> **Work instruction**
Please say whether each statement agrees with the pineapple passage, giving yes or no and quoting the deciding words: (a) bromelain helps the body digest the protein in chicken; (b) the fiber in pineapple increases hunger; (c) chicken meat contains no iron.

> **Text passage**
-=-=-=-=-
Pineapple is rich in B vitamins, which support brain function and help the body handle stress. Folate, thiamine, niacin, and B6 play crucial roles in metabolism, triggering 150 biochemical reactions and boosting the production of red blood cells that transport oxygen and provide energy to the body. Additionally, the vitamin C found in this tropical fruit strengthens the immune system and protects against infections. The fiber in pineapple promotes gut health and helps curb hunger. Bromelain, an enzyme in pineapple, not only helps burn fat but also aids in digesting the protein found in chicken (with 26 grams of easily digestible protein in 100 grams of chicken breast). Chicken meat also contains iron, potassium, zinc, and B vitamins—all essential for heart and vascular health.
-=-=-=-=-
> **Study material**
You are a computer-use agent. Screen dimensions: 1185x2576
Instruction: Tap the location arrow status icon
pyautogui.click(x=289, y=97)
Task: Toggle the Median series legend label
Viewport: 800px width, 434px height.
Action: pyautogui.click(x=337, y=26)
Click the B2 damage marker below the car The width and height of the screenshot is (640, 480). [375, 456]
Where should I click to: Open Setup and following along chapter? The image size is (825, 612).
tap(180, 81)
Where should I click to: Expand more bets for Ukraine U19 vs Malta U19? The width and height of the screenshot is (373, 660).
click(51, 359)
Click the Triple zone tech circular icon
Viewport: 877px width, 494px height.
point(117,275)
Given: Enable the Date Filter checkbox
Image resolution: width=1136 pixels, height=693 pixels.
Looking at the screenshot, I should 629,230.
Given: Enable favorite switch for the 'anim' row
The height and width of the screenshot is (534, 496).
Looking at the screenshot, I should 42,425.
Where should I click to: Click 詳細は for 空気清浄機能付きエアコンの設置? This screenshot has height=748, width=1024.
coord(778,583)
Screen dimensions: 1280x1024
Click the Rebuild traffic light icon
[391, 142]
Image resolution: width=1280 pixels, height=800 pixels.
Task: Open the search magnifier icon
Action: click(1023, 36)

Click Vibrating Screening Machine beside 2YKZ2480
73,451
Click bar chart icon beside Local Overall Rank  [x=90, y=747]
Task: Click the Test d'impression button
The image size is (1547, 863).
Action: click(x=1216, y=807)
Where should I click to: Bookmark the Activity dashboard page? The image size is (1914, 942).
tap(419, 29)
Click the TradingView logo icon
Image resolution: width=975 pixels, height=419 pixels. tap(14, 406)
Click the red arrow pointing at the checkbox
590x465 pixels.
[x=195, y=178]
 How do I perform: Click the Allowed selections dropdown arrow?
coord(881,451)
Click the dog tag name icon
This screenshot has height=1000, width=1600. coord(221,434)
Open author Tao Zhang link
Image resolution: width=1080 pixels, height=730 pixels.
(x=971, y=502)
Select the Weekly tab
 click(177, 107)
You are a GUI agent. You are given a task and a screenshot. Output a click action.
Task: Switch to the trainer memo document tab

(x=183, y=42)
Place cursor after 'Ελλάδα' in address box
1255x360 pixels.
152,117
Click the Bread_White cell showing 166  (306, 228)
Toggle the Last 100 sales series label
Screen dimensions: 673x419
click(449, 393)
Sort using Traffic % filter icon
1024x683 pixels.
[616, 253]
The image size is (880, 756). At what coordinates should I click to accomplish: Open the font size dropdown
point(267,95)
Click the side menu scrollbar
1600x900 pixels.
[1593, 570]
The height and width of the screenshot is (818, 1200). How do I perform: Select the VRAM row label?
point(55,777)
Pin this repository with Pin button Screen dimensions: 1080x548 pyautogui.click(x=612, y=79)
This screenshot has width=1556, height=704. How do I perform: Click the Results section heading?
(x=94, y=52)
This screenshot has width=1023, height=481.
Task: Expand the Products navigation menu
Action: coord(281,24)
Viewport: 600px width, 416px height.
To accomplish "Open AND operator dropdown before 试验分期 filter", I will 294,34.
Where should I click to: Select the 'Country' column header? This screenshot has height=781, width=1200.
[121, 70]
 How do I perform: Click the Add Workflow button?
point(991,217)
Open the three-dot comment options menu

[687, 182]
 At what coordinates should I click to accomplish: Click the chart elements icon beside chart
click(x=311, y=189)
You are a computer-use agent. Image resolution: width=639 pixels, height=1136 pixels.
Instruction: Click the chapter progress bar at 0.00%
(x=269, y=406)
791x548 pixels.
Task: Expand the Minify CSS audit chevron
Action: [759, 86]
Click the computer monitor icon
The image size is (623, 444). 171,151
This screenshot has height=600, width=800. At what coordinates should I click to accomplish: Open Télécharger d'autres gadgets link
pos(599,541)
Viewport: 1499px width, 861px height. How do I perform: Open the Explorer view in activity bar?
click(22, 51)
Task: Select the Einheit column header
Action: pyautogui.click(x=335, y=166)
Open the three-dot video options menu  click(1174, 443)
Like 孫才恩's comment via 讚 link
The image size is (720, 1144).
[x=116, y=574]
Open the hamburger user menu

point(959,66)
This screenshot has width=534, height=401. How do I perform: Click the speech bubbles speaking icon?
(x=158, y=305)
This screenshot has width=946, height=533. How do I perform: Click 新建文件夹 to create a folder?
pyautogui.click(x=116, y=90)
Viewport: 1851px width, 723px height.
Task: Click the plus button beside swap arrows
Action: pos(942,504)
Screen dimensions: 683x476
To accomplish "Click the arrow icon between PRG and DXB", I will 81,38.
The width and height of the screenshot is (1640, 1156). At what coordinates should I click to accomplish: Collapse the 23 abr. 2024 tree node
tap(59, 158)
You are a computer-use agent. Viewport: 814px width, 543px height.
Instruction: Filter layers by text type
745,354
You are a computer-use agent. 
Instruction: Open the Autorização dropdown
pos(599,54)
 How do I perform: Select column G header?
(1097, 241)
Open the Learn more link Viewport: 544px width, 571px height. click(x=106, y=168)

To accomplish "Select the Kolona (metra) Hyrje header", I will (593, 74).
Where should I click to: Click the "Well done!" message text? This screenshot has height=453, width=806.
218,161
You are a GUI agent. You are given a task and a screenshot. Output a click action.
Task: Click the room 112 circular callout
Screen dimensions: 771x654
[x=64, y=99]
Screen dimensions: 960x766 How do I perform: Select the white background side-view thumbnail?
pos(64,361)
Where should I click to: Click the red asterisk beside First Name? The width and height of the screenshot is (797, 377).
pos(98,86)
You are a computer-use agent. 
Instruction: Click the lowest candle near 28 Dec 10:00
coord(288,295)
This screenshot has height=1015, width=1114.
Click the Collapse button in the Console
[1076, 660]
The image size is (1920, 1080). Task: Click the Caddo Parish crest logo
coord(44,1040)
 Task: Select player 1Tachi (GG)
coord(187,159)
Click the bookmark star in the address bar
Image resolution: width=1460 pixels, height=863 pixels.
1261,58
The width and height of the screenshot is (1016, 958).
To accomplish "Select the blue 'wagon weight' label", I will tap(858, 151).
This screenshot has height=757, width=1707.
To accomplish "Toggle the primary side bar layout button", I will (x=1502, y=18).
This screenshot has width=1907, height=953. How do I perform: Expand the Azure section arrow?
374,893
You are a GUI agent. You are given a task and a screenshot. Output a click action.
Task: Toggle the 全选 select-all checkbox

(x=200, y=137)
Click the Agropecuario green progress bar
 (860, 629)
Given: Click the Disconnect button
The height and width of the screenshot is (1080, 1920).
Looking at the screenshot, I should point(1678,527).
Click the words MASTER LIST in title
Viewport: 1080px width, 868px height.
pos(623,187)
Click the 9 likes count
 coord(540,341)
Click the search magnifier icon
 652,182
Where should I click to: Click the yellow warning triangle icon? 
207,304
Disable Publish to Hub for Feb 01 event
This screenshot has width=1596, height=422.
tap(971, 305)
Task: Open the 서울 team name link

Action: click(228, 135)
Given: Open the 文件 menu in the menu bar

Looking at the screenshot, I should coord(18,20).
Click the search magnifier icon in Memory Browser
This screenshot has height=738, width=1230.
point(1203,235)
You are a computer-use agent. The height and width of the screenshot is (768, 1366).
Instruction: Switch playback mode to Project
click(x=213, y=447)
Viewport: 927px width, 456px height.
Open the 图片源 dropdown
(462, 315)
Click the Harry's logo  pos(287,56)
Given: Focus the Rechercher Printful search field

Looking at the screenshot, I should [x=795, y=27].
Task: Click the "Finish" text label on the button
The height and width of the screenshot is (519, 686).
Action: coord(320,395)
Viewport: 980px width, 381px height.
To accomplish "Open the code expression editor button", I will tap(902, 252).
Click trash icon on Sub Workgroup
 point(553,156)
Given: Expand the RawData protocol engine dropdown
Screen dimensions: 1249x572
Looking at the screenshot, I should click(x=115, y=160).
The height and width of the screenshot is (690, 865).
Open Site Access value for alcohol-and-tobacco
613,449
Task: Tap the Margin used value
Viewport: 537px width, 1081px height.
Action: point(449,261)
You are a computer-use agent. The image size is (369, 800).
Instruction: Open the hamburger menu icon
-=-=-=-=-
> **Solution for this problem**
(a) Yes: "aids in digesting the protein found in chicken"
(b) No: "helps curb hunger"
(c) No: "Chicken meat also contains iron"